House debates

Monday, 19 August 2024

Private Members' Business

Small Business

5:44 pm

Photo of Pat ConaghanPat Conaghan (Cowper, National Party, Shadow Assistant Minister for Social Services) Share this | Hansard source

I'm happy to rise to speak to this motion by the member for Casey. For those listening at home, it in effect says that Australian small businesses are at breaking point and have been failed by this government. It points out that, in my state of New South Wales alone, 4,635 businesses have closed over the last 12 months, and that this government, the Labor-Green-teal government, is now the worst government on record for Australian businesses, having surpassed the 10,757 businesses collapsing under the government of 2011-12.

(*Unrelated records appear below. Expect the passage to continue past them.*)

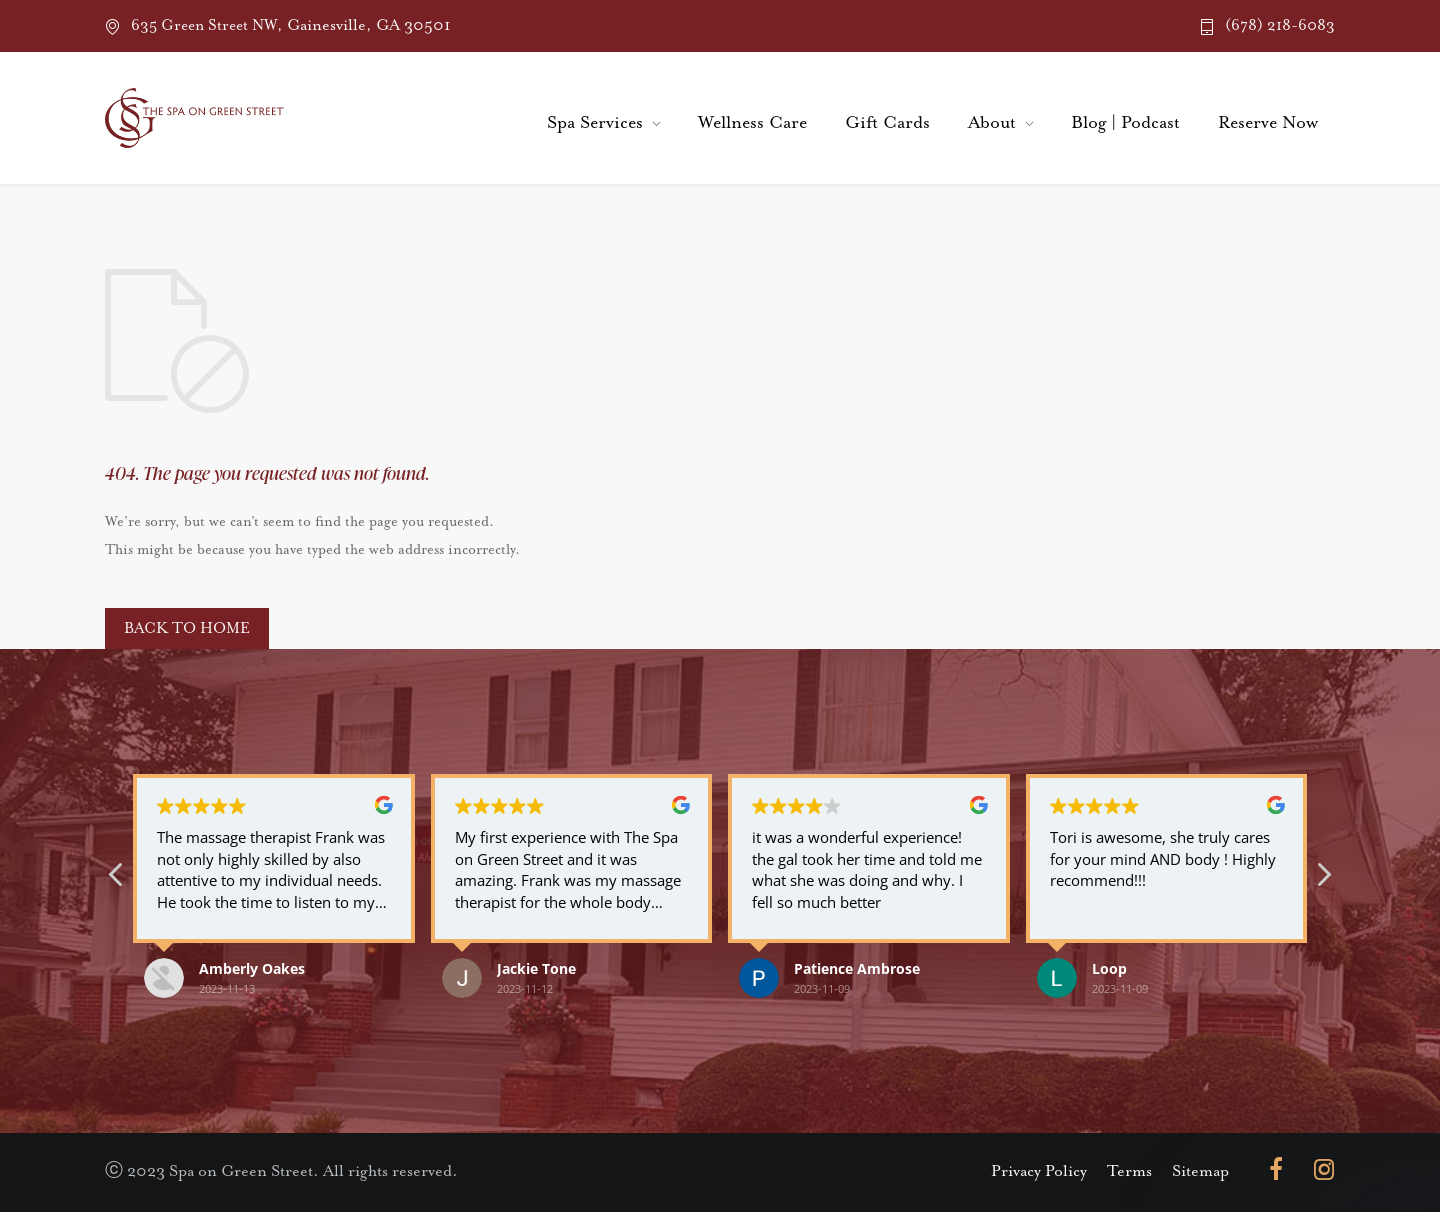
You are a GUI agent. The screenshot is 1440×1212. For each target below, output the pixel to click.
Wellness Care (752, 123)
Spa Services (595, 123)
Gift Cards (887, 123)
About (992, 123)
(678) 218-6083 (1280, 25)
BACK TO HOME (187, 628)
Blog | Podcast (1125, 123)
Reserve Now (1268, 123)
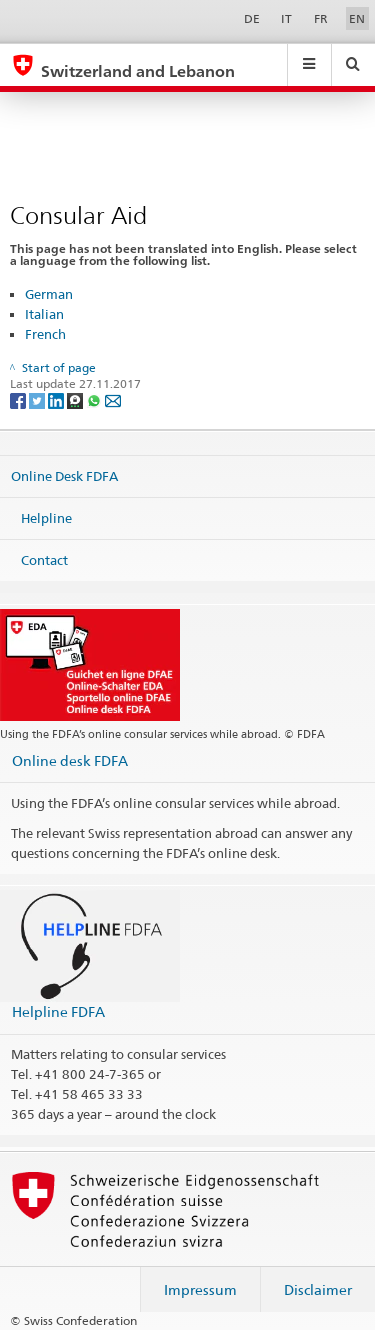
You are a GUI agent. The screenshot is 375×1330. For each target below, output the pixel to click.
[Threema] (76, 399)
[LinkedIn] (57, 399)
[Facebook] (19, 399)
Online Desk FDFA (64, 476)
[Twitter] (38, 399)
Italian (44, 314)
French (45, 334)
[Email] (113, 399)
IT (286, 18)
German (49, 294)
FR (321, 18)
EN (357, 18)
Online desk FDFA (70, 760)
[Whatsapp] (95, 399)
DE (252, 18)
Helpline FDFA (58, 1011)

It gives me no joy to speak about this, having been in business myself for 16 years and knowing how tough business is. I remember going through the GFC in 2008 and 2009, paying my employees, paying rent which was nothing like rents these days, paying electricity bills which were nothing like electricity bills these days and going home and saying to my wife—and this is a true story—'We don't have any money this fortnight; this is really tough.' I look back on those days, and they are nothing like now.

Last Saturday I went into a local coffee shop, which people in the metropolitan areas would call a hole in the wall. It's got a fridge. It's got a coffee machine. It's got lights. I spoke to the owner. I said, 'How are things going?' and she said, 'My electricity bill went from $4,000 a quarter to $6,000 a quarter,' for a hole in the wall in Maxwell. She's got employees—and she's saying the same thing about the butcher around the corner. But I guess she's lucky. She's getting through and still coping because she has a very strong, established business.

There are other businesses out there, like Wicked Elf Beer in Port Macquarie, who'd been around for a decade. They closed their doors as a direct result of this government's rush to renewables and energy policy. After 10 years they shut the door because their electricity bill was higher than their rental bill. This was a brewery eight times—10 times—the size of this room, and they had to shut down. People lost their jobs.

When we come into this room and talk about what the government is doing, there's actually human emotion at stake. These people have families and children that go to schools in the local areas. Then the government implements industrial relations laws that allow union representatives to come into your workplace and tie you up in knots on a suspicion—not a reasonable suspicion, just a suspicion—that you might not be doing the right thing. Even through 12 years in the police, I had to have a reasonable suspicion to stop somebody or talk to somebody. They can walk in and tie business owners up in knots. Those people—those mums and dads or generational businesses—don't have the money for lawyers, so they have to spend hundreds of hours wasting time rather than getting on with business. There is no doubt that the reason we are seeing these statistics of closures in record numbers—you've seen in the construction industry alone a 111 per cent increase in the closure of construction companies—is a direct result of the poor policies of Labor, the Greens and the teals, who don't understand business.

The Treasurer himself—and I do not believe that he had the gall to say this—said he lasted six long, long months in private industry. What an insult to private industry and small business, who are the backbone of our economies, particularly in regional and rural areas. The Treasurer should hang his head in shame, and the government should hang their head in shame for what they've done to small business.